*WORK ITEM*.
Return each entry exactly, with none missing.

*SUPPLIED DATA*.
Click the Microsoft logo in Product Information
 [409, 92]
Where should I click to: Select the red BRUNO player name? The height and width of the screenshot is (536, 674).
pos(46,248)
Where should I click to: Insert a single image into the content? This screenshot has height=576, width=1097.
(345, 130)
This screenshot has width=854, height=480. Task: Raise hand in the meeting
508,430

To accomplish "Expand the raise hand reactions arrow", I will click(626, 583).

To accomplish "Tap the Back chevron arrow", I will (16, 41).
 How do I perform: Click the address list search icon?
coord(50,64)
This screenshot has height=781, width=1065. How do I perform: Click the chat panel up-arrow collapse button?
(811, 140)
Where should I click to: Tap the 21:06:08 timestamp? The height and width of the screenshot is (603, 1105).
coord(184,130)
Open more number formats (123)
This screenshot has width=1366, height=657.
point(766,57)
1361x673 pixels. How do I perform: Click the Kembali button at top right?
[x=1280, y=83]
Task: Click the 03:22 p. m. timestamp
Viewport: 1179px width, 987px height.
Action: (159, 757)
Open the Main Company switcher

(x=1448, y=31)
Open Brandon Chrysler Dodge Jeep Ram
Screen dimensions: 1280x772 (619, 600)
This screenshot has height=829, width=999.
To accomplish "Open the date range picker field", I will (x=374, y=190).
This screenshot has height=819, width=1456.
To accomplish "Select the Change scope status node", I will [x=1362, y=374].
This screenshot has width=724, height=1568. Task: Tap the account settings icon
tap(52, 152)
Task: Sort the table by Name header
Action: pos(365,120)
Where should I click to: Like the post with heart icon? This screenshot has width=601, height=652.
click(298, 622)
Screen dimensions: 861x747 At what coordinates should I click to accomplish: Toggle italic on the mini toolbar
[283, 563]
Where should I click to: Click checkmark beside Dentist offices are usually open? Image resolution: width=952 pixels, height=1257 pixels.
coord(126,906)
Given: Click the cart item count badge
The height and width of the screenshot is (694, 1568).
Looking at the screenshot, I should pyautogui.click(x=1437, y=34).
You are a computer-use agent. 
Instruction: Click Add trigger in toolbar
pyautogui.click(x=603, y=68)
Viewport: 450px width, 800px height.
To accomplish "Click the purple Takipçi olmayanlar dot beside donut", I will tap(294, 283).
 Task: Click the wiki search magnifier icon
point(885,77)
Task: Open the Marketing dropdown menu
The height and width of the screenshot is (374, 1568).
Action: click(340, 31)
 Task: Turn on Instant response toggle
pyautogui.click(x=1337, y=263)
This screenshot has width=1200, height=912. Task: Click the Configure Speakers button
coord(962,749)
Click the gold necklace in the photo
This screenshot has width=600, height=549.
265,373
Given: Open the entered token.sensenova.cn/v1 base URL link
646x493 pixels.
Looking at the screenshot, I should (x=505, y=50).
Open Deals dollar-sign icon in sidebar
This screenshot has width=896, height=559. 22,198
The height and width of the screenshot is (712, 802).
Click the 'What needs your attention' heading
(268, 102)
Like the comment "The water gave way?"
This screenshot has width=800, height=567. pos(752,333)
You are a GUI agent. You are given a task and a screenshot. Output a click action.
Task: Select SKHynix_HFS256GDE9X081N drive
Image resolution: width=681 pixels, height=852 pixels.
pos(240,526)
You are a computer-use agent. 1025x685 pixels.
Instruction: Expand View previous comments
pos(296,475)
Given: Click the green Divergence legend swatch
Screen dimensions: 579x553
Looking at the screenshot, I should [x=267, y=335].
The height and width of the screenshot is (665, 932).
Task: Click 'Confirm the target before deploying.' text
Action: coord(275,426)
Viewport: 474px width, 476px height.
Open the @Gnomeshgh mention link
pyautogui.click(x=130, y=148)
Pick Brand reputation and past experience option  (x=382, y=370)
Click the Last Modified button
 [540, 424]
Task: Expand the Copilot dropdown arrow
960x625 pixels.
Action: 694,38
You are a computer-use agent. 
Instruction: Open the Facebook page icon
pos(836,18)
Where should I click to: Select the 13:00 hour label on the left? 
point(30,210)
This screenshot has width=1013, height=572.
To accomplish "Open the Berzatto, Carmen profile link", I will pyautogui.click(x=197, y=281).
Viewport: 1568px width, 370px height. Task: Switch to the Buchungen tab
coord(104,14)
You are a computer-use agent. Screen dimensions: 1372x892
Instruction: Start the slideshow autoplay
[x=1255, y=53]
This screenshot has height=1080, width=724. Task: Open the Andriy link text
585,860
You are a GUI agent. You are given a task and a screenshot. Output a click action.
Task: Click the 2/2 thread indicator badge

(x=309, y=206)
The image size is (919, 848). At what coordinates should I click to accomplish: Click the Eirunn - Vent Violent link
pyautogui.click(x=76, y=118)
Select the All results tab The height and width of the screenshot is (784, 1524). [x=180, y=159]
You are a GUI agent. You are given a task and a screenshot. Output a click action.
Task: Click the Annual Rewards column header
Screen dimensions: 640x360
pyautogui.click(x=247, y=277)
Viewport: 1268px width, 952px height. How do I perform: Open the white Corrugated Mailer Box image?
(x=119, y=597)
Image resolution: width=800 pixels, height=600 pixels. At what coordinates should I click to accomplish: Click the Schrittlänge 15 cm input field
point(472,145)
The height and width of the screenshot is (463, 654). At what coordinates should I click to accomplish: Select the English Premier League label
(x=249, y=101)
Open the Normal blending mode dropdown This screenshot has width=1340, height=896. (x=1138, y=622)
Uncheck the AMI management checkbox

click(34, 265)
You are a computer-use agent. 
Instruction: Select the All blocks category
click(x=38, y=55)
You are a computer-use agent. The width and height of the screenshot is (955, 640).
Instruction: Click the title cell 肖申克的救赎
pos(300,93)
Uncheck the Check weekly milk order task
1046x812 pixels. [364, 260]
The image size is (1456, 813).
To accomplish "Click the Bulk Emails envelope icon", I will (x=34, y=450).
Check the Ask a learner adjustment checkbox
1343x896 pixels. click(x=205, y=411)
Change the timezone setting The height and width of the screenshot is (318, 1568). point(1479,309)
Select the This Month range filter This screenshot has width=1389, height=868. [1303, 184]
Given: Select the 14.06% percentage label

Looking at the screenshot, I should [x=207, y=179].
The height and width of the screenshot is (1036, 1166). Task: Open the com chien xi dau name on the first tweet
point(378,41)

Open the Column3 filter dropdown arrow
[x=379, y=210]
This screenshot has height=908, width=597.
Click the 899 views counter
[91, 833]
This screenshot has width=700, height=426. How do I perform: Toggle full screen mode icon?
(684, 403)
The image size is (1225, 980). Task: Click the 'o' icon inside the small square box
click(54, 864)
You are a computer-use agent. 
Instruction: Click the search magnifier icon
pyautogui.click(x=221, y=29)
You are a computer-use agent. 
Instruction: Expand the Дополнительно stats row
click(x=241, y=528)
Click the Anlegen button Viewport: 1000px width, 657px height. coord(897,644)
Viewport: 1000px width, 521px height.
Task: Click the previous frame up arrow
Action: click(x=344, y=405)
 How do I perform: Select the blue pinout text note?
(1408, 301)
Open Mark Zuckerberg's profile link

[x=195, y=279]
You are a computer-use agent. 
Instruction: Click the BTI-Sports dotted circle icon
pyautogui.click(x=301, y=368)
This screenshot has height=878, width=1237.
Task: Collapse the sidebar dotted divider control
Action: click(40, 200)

*RESPONSE TO THE EXERCISE*.
Click the Microsoft logo in Product Information
 [409, 92]
Where should I click to: Select the red BRUNO player name? The height and width of the screenshot is (536, 674).
pos(46,248)
Where should I click to: Insert a single image into the content? This screenshot has height=576, width=1097.
(345, 130)
This screenshot has width=854, height=480. Task: Raise hand in the meeting
508,430

To accomplish "Expand the raise hand reactions arrow", I will click(626, 583).

To accomplish "Tap the Back chevron arrow", I will (16, 41).
 How do I perform: Click the address list search icon?
coord(50,64)
This screenshot has height=781, width=1065. How do I perform: Click the chat panel up-arrow collapse button?
(811, 140)
Where should I click to: Tap the 21:06:08 timestamp? The height and width of the screenshot is (603, 1105).
coord(184,130)
Open more number formats (123)
This screenshot has width=1366, height=657.
point(766,57)
1361x673 pixels. How do I perform: Click the Kembali button at top right?
[x=1280, y=83]
Task: Click the 03:22 p. m. timestamp
Viewport: 1179px width, 987px height.
Action: (159, 757)
Open the Main Company switcher

(x=1448, y=31)
Open Brandon Chrysler Dodge Jeep Ram
Screen dimensions: 1280x772 (619, 600)
This screenshot has height=829, width=999.
To accomplish "Open the date range picker field", I will (x=374, y=190).
This screenshot has height=819, width=1456.
To accomplish "Select the Change scope status node", I will [x=1362, y=374].
This screenshot has width=724, height=1568. Task: Tap the account settings icon
tap(52, 152)
Task: Sort the table by Name header
Action: pos(365,120)
Where should I click to: Like the post with heart icon? This screenshot has width=601, height=652.
click(298, 622)
Screen dimensions: 861x747 At what coordinates should I click to accomplish: Toggle italic on the mini toolbar
[283, 563]
Where should I click to: Click checkmark beside Dentist offices are usually open? Image resolution: width=952 pixels, height=1257 pixels.
coord(126,906)
Given: Click the cart item count badge
The height and width of the screenshot is (694, 1568).
Looking at the screenshot, I should pyautogui.click(x=1437, y=34).
You are a computer-use agent. 
Instruction: Click Add trigger in toolbar
pyautogui.click(x=603, y=68)
Viewport: 450px width, 800px height.
To accomplish "Click the purple Takipçi olmayanlar dot beside donut", I will tap(294, 283).
 Task: Click the wiki search magnifier icon
point(885,77)
Task: Open the Marketing dropdown menu
The height and width of the screenshot is (374, 1568).
Action: click(340, 31)
 Task: Turn on Instant response toggle
pyautogui.click(x=1337, y=263)
This screenshot has width=1200, height=912. Task: Click the Configure Speakers button
coord(962,749)
Click the gold necklace in the photo
This screenshot has width=600, height=549.
265,373
Given: Open the entered token.sensenova.cn/v1 base URL link
646x493 pixels.
Looking at the screenshot, I should (x=505, y=50).
Open Deals dollar-sign icon in sidebar
This screenshot has width=896, height=559. 22,198
The height and width of the screenshot is (712, 802).
Click the 'What needs your attention' heading
(268, 102)
Like the comment "The water gave way?"
This screenshot has width=800, height=567. pos(752,333)
You are a GUI agent. You are given a task and a screenshot. Output a click action.
Task: Select SKHynix_HFS256GDE9X081N drive
Image resolution: width=681 pixels, height=852 pixels.
pos(240,526)
You are a computer-use agent. 1025x685 pixels.
Instruction: Expand View previous comments
pos(296,475)
Given: Click the green Divergence legend swatch
Screen dimensions: 579x553
Looking at the screenshot, I should [x=267, y=335].
The height and width of the screenshot is (665, 932).
Task: Click 'Confirm the target before deploying.' text
Action: coord(275,426)
Viewport: 474px width, 476px height.
Open the @Gnomeshgh mention link
pyautogui.click(x=130, y=148)
Pick Brand reputation and past experience option  (x=382, y=370)
Click the Last Modified button
 [540, 424]
Task: Expand the Copilot dropdown arrow
960x625 pixels.
Action: 694,38
You are a computer-use agent. 
Instruction: Open the Facebook page icon
pos(836,18)
Where should I click to: Select the 13:00 hour label on the left? 
point(30,210)
This screenshot has width=1013, height=572.
To accomplish "Open the Berzatto, Carmen profile link", I will pyautogui.click(x=197, y=281).
Viewport: 1568px width, 370px height. Task: Switch to the Buchungen tab
coord(104,14)
You are a computer-use agent. Screen dimensions: 1372x892
Instruction: Start the slideshow autoplay
[x=1255, y=53]
This screenshot has height=1080, width=724. Task: Open the Andriy link text
585,860
You are a GUI agent. You are given a task and a screenshot. Output a click action.
Task: Click the 2/2 thread indicator badge

(x=309, y=206)
The image size is (919, 848). At what coordinates should I click to accomplish: Click the Eirunn - Vent Violent link
pyautogui.click(x=76, y=118)
Select the All results tab The height and width of the screenshot is (784, 1524). [x=180, y=159]
You are a GUI agent. You are given a task and a screenshot. Output a click action.
Task: Click the Annual Rewards column header
Screen dimensions: 640x360
pyautogui.click(x=247, y=277)
Viewport: 1268px width, 952px height. How do I perform: Open the white Corrugated Mailer Box image?
(x=119, y=597)
Image resolution: width=800 pixels, height=600 pixels. At what coordinates should I click to accomplish: Click the Schrittlänge 15 cm input field
point(472,145)
The height and width of the screenshot is (463, 654). At what coordinates should I click to accomplish: Select the English Premier League label
(x=249, y=101)
Open the Normal blending mode dropdown This screenshot has width=1340, height=896. (x=1138, y=622)
Uncheck the AMI management checkbox

click(34, 265)
You are a computer-use agent. 
Instruction: Select the All blocks category
click(x=38, y=55)
You are a computer-use agent. The width and height of the screenshot is (955, 640).
Instruction: Click the title cell 肖申克的救赎
pos(300,93)
Uncheck the Check weekly milk order task
1046x812 pixels. [364, 260]
The image size is (1456, 813).
To accomplish "Click the Bulk Emails envelope icon", I will (x=34, y=450).
Check the Ask a learner adjustment checkbox
1343x896 pixels. click(x=205, y=411)
Change the timezone setting The height and width of the screenshot is (318, 1568). point(1479,309)
Select the This Month range filter This screenshot has width=1389, height=868. [1303, 184]
Given: Select the 14.06% percentage label

Looking at the screenshot, I should [x=207, y=179].
The height and width of the screenshot is (1036, 1166). Task: Open the com chien xi dau name on the first tweet
point(378,41)

Open the Column3 filter dropdown arrow
[x=379, y=210]
This screenshot has height=908, width=597.
Click the 899 views counter
[91, 833]
This screenshot has width=700, height=426. How do I perform: Toggle full screen mode icon?
(684, 403)
The image size is (1225, 980). Task: Click the 'o' icon inside the small square box
click(54, 864)
You are a computer-use agent. 
Instruction: Click the search magnifier icon
pyautogui.click(x=221, y=29)
You are a computer-use agent. 
Instruction: Expand the Дополнительно stats row
click(x=241, y=528)
Click the Anlegen button Viewport: 1000px width, 657px height. coord(897,644)
Viewport: 1000px width, 521px height.
Task: Click the previous frame up arrow
Action: click(x=344, y=405)
 How do I perform: Select the blue pinout text note?
(1408, 301)
Open Mark Zuckerberg's profile link

[x=195, y=279]
You are a computer-use agent. 
Instruction: Click the BTI-Sports dotted circle icon
pyautogui.click(x=301, y=368)
This screenshot has height=878, width=1237.
Task: Collapse the sidebar dotted divider control
Action: click(40, 200)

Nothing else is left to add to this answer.